---------- Entries provided

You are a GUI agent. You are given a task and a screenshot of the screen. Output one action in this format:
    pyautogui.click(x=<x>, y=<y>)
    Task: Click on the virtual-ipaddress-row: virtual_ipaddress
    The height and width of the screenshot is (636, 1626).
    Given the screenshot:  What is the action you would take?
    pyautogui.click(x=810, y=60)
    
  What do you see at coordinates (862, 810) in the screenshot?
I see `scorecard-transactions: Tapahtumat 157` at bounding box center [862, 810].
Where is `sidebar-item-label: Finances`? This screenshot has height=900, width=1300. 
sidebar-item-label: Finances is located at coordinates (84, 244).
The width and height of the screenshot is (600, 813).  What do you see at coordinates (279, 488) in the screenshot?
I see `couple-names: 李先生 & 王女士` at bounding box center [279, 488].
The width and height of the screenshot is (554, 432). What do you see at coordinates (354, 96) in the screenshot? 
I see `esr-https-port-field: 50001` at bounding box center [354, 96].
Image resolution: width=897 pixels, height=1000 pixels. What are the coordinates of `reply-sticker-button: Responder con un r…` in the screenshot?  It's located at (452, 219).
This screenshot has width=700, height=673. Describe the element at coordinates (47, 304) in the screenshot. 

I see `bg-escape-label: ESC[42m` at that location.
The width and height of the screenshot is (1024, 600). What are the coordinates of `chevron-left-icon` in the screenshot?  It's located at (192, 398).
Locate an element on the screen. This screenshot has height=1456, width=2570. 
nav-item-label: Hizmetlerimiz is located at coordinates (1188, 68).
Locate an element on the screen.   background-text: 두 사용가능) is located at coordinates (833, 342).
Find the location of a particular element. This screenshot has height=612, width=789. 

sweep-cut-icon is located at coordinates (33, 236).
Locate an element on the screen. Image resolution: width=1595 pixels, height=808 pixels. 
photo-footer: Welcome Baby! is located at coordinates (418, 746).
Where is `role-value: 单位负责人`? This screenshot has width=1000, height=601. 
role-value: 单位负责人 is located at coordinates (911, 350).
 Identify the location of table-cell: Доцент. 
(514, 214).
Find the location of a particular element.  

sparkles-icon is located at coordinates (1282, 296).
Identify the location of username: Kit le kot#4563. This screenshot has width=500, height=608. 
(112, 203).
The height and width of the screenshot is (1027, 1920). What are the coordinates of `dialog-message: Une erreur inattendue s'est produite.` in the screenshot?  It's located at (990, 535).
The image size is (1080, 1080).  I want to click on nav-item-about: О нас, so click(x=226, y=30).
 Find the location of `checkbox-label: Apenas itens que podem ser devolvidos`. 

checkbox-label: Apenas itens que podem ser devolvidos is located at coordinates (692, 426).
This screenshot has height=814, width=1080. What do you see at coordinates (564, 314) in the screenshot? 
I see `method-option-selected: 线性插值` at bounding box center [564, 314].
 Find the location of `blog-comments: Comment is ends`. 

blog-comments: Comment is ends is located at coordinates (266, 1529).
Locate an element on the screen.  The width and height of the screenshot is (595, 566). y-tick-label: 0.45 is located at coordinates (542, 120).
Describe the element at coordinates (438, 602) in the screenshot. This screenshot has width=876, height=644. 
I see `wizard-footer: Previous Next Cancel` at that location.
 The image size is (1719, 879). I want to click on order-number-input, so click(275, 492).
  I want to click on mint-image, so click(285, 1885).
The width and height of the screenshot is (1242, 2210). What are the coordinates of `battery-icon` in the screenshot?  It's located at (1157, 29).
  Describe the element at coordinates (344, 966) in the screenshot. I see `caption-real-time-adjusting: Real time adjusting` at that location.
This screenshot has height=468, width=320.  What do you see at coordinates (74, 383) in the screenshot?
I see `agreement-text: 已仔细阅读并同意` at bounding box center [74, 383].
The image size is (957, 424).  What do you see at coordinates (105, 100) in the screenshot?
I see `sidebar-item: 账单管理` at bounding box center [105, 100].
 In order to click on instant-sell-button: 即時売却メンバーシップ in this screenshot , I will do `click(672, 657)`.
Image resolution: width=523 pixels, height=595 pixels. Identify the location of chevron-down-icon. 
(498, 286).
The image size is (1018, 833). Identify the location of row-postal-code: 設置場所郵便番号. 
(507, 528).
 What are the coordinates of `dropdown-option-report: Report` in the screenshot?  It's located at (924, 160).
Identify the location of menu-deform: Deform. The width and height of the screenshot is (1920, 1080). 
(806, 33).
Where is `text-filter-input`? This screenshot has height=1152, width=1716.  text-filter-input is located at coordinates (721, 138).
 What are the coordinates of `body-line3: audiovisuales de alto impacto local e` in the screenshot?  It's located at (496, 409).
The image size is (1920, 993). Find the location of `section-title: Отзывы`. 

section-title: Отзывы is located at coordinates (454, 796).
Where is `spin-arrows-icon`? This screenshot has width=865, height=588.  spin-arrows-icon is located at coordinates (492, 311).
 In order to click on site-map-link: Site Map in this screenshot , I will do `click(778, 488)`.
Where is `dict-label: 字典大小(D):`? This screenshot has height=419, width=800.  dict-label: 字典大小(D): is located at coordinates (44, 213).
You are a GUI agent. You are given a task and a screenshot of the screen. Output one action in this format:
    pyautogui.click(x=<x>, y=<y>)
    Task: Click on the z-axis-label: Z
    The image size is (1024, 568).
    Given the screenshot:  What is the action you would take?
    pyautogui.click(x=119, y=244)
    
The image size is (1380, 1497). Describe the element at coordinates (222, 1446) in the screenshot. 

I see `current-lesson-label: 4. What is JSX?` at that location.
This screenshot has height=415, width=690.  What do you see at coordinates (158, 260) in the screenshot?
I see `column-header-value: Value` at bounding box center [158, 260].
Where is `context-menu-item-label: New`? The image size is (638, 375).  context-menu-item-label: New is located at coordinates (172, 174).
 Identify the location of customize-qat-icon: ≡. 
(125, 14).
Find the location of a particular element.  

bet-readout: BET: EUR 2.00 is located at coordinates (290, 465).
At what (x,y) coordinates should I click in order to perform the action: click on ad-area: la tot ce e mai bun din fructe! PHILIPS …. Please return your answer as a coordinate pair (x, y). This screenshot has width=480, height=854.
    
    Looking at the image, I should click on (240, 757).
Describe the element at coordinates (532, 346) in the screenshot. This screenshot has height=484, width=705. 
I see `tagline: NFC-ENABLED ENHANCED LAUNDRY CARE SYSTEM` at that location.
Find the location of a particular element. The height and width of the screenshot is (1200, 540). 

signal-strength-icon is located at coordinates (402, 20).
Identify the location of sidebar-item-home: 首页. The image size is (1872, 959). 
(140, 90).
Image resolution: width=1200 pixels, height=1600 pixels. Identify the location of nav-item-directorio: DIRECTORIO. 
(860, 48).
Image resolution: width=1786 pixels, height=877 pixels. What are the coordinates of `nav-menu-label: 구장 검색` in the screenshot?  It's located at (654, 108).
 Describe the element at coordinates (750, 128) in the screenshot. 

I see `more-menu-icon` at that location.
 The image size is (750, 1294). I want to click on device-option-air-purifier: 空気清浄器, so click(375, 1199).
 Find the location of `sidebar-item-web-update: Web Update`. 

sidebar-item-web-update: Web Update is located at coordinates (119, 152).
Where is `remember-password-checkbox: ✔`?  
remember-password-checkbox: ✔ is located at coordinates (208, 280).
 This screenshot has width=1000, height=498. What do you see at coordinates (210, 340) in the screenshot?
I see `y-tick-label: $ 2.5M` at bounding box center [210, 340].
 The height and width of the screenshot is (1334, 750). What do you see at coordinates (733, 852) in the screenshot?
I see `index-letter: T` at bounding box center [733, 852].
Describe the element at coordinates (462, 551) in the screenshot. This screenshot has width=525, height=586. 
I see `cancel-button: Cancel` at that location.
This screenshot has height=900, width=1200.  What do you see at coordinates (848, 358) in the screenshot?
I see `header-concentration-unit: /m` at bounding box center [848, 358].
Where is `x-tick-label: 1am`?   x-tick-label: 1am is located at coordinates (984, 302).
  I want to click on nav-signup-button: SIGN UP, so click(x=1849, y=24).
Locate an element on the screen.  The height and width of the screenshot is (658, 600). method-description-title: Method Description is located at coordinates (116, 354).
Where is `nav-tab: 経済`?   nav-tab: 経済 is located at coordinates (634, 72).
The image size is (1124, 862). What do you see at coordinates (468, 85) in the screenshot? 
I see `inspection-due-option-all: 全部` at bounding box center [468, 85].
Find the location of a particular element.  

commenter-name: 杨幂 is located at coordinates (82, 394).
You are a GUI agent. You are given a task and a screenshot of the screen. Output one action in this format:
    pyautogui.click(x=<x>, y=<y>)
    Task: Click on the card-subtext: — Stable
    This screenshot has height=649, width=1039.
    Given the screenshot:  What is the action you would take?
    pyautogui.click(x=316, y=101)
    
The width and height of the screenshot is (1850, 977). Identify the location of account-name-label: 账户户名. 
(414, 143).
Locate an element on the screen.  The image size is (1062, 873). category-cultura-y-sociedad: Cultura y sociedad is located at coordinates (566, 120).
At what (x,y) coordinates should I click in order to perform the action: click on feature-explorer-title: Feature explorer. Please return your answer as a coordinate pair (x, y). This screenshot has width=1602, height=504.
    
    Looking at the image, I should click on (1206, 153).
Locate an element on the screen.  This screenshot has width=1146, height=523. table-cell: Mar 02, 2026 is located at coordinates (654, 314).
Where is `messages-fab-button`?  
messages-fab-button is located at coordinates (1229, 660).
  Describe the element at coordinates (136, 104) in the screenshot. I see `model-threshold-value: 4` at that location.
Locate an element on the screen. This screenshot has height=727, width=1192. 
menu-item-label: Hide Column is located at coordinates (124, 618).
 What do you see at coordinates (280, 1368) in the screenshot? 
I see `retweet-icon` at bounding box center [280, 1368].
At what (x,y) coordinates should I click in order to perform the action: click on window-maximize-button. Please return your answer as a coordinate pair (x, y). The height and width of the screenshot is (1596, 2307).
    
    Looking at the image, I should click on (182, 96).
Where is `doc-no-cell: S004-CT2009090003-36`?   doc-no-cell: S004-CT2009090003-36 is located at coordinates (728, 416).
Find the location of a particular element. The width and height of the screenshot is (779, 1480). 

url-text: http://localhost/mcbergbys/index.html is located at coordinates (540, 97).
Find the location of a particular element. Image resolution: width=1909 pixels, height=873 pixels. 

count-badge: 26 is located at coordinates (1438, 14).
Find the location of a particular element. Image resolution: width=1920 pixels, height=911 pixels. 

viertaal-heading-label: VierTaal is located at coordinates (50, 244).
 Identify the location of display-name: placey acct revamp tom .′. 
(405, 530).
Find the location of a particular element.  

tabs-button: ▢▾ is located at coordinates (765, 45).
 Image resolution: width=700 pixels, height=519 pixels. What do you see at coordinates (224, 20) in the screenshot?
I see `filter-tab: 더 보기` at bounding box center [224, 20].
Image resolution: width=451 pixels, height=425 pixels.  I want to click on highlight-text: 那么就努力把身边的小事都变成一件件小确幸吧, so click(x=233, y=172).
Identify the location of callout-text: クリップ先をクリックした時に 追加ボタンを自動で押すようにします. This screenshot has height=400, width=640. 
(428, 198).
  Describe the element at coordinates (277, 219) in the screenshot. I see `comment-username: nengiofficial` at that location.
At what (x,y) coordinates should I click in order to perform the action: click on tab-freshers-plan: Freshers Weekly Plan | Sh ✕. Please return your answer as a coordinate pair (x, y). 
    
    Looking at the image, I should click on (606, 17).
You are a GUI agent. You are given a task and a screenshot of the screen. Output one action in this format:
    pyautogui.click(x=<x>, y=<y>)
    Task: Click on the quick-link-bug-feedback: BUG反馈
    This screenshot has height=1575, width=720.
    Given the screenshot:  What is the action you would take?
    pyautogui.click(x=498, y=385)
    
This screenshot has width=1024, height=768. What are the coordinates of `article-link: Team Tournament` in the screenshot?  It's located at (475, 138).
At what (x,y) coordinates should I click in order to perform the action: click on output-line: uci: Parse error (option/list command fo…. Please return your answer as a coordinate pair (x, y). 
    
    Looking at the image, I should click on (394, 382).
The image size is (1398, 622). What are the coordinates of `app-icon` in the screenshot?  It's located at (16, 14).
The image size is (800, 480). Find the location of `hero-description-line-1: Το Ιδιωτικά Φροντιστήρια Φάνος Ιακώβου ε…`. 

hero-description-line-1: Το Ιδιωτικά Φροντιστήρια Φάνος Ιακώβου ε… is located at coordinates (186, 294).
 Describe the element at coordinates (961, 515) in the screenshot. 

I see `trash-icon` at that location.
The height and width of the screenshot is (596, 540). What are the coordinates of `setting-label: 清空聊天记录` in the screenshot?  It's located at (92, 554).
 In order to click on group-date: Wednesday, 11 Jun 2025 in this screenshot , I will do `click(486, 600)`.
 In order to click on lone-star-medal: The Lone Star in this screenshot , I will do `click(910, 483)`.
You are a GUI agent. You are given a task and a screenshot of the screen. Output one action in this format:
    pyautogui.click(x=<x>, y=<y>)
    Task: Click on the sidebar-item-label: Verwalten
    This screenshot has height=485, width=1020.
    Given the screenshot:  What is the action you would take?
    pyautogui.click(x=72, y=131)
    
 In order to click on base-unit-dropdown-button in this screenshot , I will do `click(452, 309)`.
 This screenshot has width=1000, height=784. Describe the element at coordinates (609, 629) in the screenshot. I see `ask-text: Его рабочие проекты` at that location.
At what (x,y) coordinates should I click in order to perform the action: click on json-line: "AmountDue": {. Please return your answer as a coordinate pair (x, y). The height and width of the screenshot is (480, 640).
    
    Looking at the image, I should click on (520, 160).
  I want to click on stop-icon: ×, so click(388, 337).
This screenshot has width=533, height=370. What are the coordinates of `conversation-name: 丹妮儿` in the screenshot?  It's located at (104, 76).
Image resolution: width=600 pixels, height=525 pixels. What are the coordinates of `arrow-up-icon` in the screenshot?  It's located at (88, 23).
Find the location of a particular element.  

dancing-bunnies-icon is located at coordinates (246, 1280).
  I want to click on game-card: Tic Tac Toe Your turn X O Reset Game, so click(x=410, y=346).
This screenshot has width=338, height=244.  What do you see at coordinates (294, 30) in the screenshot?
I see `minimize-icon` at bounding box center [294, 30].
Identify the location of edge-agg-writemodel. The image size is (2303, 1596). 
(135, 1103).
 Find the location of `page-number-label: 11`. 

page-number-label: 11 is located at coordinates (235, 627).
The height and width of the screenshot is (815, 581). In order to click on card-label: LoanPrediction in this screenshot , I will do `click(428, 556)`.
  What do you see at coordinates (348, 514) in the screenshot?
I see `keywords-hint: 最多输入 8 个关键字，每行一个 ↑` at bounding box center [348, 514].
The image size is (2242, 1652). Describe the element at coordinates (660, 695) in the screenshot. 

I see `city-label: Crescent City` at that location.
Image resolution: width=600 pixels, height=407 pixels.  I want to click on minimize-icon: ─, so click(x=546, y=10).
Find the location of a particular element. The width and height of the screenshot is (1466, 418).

--------------------

Copy word for word the lines of the entries, starting with the first line and going on through the line containing "sidebar-item-label: Finances is", both included.

→ The completed task
You are a GUI agent. You are given a task and a screenshot of the screen. Output one action in this format:
    pyautogui.click(x=<x>, y=<y>)
    Task: Click on the virtual-ipaddress-row: virtual_ipaddress
    The height and width of the screenshot is (636, 1626).
    Given the screenshot:  What is the action you would take?
    pyautogui.click(x=810, y=60)
    
  What do you see at coordinates (862, 810) in the screenshot?
I see `scorecard-transactions: Tapahtumat 157` at bounding box center [862, 810].
Where is `sidebar-item-label: Finances`? This screenshot has height=900, width=1300. 
sidebar-item-label: Finances is located at coordinates (84, 244).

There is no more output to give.